Data on locating visible targets
# # #

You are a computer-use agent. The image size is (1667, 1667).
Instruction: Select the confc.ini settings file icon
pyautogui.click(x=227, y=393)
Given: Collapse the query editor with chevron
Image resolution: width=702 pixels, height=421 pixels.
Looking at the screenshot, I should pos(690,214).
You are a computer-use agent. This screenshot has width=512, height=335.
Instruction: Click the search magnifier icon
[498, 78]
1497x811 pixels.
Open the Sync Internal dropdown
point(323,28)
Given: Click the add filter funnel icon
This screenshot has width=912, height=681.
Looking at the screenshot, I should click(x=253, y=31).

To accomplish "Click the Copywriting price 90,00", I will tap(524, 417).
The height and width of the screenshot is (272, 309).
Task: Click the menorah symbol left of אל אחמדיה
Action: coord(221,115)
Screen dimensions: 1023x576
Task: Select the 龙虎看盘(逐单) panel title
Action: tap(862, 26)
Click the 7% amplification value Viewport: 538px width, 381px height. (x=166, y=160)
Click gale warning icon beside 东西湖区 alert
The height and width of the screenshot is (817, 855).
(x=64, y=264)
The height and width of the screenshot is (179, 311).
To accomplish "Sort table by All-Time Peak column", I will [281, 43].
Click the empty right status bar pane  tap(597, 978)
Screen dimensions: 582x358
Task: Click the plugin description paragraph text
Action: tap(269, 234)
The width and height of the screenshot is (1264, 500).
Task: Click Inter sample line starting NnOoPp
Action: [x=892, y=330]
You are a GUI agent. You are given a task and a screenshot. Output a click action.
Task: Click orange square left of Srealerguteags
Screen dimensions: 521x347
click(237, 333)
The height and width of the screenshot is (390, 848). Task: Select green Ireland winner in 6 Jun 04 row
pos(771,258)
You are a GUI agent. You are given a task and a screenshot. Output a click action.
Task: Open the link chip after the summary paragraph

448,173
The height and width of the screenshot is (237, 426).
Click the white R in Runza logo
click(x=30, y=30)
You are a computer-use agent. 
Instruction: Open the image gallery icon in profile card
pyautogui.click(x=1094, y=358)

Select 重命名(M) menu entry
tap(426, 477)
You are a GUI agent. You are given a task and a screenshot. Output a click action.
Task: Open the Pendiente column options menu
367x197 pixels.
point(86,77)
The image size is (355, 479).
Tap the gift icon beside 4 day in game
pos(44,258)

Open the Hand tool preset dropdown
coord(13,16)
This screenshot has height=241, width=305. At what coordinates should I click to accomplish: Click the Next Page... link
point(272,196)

# # #

## Task details
Rewrite all of the items above, substituting "screen agent" for every occurrence of "GUI agent" and leaving everything else unchanged.

## Output below
You are a computer-use agent. The image size is (1667, 1667).
Instruction: Select the confc.ini settings file icon
pyautogui.click(x=227, y=393)
Given: Collapse the query editor with chevron
Image resolution: width=702 pixels, height=421 pixels.
Looking at the screenshot, I should pos(690,214).
You are a computer-use agent. This screenshot has width=512, height=335.
Instruction: Click the search magnifier icon
[498, 78]
1497x811 pixels.
Open the Sync Internal dropdown
point(323,28)
Given: Click the add filter funnel icon
This screenshot has width=912, height=681.
Looking at the screenshot, I should click(x=253, y=31).

To accomplish "Click the Copywriting price 90,00", I will tap(524, 417).
The height and width of the screenshot is (272, 309).
Task: Click the menorah symbol left of אל אחמדיה
Action: coord(221,115)
Screen dimensions: 1023x576
Task: Select the 龙虎看盘(逐单) panel title
Action: tap(862, 26)
Click the 7% amplification value Viewport: 538px width, 381px height. (x=166, y=160)
Click gale warning icon beside 东西湖区 alert
The height and width of the screenshot is (817, 855).
(x=64, y=264)
The height and width of the screenshot is (179, 311).
To accomplish "Sort table by All-Time Peak column", I will [281, 43].
Click the empty right status bar pane  tap(597, 978)
Screen dimensions: 582x358
Task: Click the plugin description paragraph text
Action: tap(269, 234)
The width and height of the screenshot is (1264, 500).
Task: Click Inter sample line starting NnOoPp
Action: [x=892, y=330]
You are a screen agent. You are given a task and a screenshot. Output a click action.
Task: Click orange square left of Srealerguteags
Screen dimensions: 521x347
click(237, 333)
The height and width of the screenshot is (390, 848). Task: Select green Ireland winner in 6 Jun 04 row
pos(771,258)
You are a screen agent. You are given a task and a screenshot. Output a click action.
Task: Open the link chip after the summary paragraph

448,173
The height and width of the screenshot is (237, 426).
Click the white R in Runza logo
click(x=30, y=30)
You are a computer-use agent. 
Instruction: Open the image gallery icon in profile card
pyautogui.click(x=1094, y=358)

Select 重命名(M) menu entry
tap(426, 477)
You are a screen agent. You are given a task and a screenshot. Output a click action.
Task: Open the Pendiente column options menu
367x197 pixels.
point(86,77)
The image size is (355, 479).
Tap the gift icon beside 4 day in game
pos(44,258)

Open the Hand tool preset dropdown
coord(13,16)
This screenshot has height=241, width=305. At what coordinates should I click to accomplish: Click the Next Page... link
point(272,196)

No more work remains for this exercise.